Each line of the listing is to be retyped exactly as given.
——
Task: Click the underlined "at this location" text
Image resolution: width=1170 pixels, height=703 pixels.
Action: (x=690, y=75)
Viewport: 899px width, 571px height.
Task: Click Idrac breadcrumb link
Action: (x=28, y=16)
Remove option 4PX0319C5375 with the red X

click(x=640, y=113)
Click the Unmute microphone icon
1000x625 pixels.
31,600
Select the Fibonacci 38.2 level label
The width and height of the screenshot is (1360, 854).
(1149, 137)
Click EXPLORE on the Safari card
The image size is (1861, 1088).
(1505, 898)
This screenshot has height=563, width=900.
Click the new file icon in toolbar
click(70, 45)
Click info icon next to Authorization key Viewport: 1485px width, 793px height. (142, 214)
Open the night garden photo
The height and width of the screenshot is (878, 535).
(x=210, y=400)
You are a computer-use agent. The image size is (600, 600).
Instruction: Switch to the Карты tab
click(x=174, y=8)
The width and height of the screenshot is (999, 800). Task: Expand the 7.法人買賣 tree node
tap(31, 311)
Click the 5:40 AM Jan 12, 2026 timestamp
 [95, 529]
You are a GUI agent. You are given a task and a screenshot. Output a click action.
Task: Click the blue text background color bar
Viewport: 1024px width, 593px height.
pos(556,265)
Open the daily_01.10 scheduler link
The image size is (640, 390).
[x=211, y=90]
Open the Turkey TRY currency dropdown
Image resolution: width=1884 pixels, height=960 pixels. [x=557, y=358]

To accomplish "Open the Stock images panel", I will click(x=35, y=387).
——
▶ _WRITTEN ANSWER_:
Task: Click the underlined "at this location" text
Image resolution: width=1170 pixels, height=703 pixels.
Action: (x=690, y=75)
Viewport: 899px width, 571px height.
Task: Click Idrac breadcrumb link
Action: (x=28, y=16)
Remove option 4PX0319C5375 with the red X

click(x=640, y=113)
Click the Unmute microphone icon
1000x625 pixels.
31,600
Select the Fibonacci 38.2 level label
The width and height of the screenshot is (1360, 854).
(1149, 137)
Click EXPLORE on the Safari card
The image size is (1861, 1088).
(1505, 898)
This screenshot has height=563, width=900.
Click the new file icon in toolbar
click(70, 45)
Click info icon next to Authorization key Viewport: 1485px width, 793px height. (142, 214)
Open the night garden photo
The height and width of the screenshot is (878, 535).
(x=210, y=400)
You are a computer-use agent. The image size is (600, 600).
Instruction: Switch to the Карты tab
click(x=174, y=8)
The width and height of the screenshot is (999, 800). Task: Expand the 7.法人買賣 tree node
tap(31, 311)
Click the 5:40 AM Jan 12, 2026 timestamp
 [95, 529]
You are a GUI agent. You are given a task and a screenshot. Output a click action.
Task: Click the blue text background color bar
Viewport: 1024px width, 593px height.
pos(556,265)
Open the daily_01.10 scheduler link
The image size is (640, 390).
[x=211, y=90]
Open the Turkey TRY currency dropdown
Image resolution: width=1884 pixels, height=960 pixels. [x=557, y=358]

To accomplish "Open the Stock images panel", I will click(x=35, y=387).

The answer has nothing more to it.